In 1995, Zimmer also earned a Grammy for his work on Crimson Tide, which was honored as Best Original Score Written for a Motion Picture. Another Academy Award nomination followed for 1996's The Preacher's Wife; that same year, he earned BMI's prestigious Richard Kirk Award for lifetime achievement. 1997 saw Zimmer earn another Oscar nomination for his work on the James L. Brooks comedy As Good as It Gets, repeating the feat for the third consecutive year in 1998 with his score for the Terrence Malick masterpiece The Thin Red Line. His contributions to The Prince of Egypt also earned a Golden Globe bid earlier that same year. 

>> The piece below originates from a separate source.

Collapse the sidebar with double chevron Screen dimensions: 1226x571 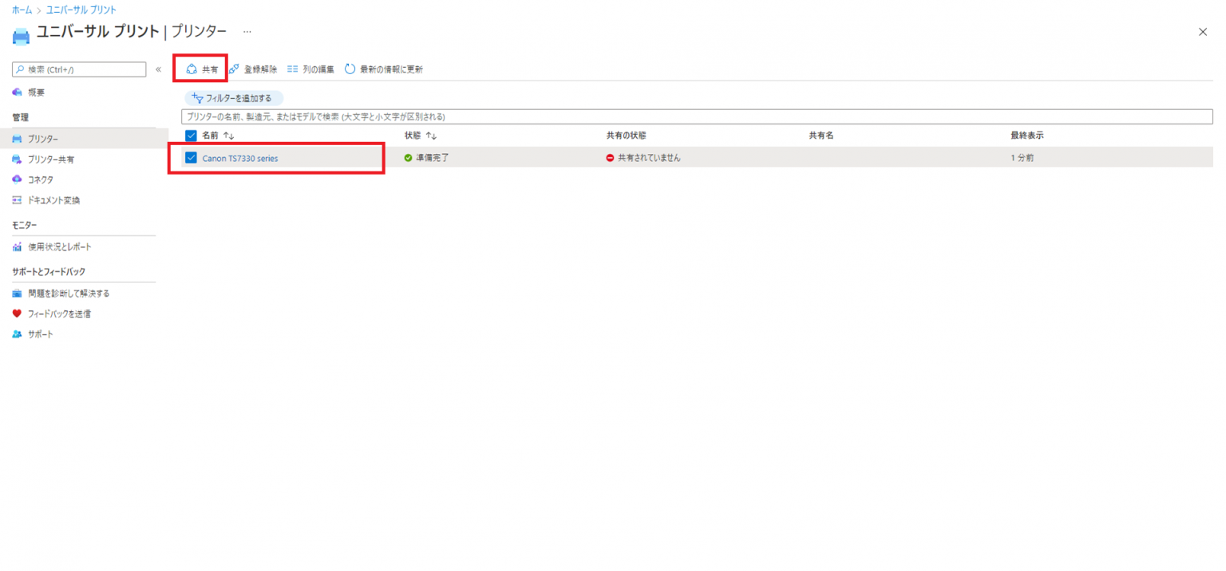point(158,69)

The 2000s marked an auspicious time in the composer's career, as he continued scoring the biggest A-list films of the season, averaging two or three blockbusters a year, including Hannibal, Gladiator, The Last Samurai, and The Da Vinci Code. In 2007, Silva Screen Records released Film Music of Hans Zimmer, a double-disc set highlighting his achievements as a movie music-maker. Later in 2007, he reworked Alf Clausen's zany Simpsons theme into a traditional symphonic film score on The Simpsons Movie.

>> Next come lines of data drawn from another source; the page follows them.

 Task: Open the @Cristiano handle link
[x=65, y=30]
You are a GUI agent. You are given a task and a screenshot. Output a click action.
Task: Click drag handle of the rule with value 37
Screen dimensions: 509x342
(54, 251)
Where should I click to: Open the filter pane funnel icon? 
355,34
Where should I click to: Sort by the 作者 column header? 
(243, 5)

As the 2000s came to a close and the 2010s began, Zimmer's name remained synonymous with blockbusters as he scored later installments in the Gore Verbinksi's Pirates of the Caribbean trilogy and Christopher Nolan's Batman franchises, including Batman Begins, The Dark Knight, and The Dark Knight Rises. For the soundtrack of The Dark Knight, Zimmer decided to represent the character of The Joker by a single note played on the cello. Zimmer commented "I wanted to write something people would truly hate." The scores for these films were disqualified from receiving Academy Award nominations for Best Original Score due to too many composers being listed on the cue sheet. Zimmer succeeded in reversing the decision not to nominate The Dark Knight in December 2008, arguing that the process of creating a modern film score was collaborative, and that it was important to credit a range of people who had played a part in its production. score to Christopher Nolan's 2010 film Inception was nominated for an Oscar for Best Music and Original Score, and also earned a Saturn from the Academy of Science Fiction, Fantasy & Horror Films for Best Music. Zimmer also composed the score for The Dark Knight Rises, the final installment of Christopher Nolan's Trilogy. The film was released in July 2012. Zimmer described himself as "devastated" in the aftermath of the 2012 Aurora shooting, which occurred at a screening of the film, commenting "I just feel so incredibly sad for these people." He recorded a track entitled "Aurora", a choral arrangement of a theme from the soundtrack, to raise money for the victims of the shooting.

Zimmer works with other composers through his company Remote Control Productions, formerly known as Media Ventures. His studio in Santa Monica, California has an extensive range of computer equipment and keyboards, allowing demo versions of film scores to be created quickly. His colleagues at the studio have included Mark Mancina, John Powell, and Klaus Badelt.

Zimmer lives in Los Angeles with his wife Suzanne, and has four children. His upcoming film's include Christopher Nolan's Interstellar and Marvel's The Amazing Spiderman 2.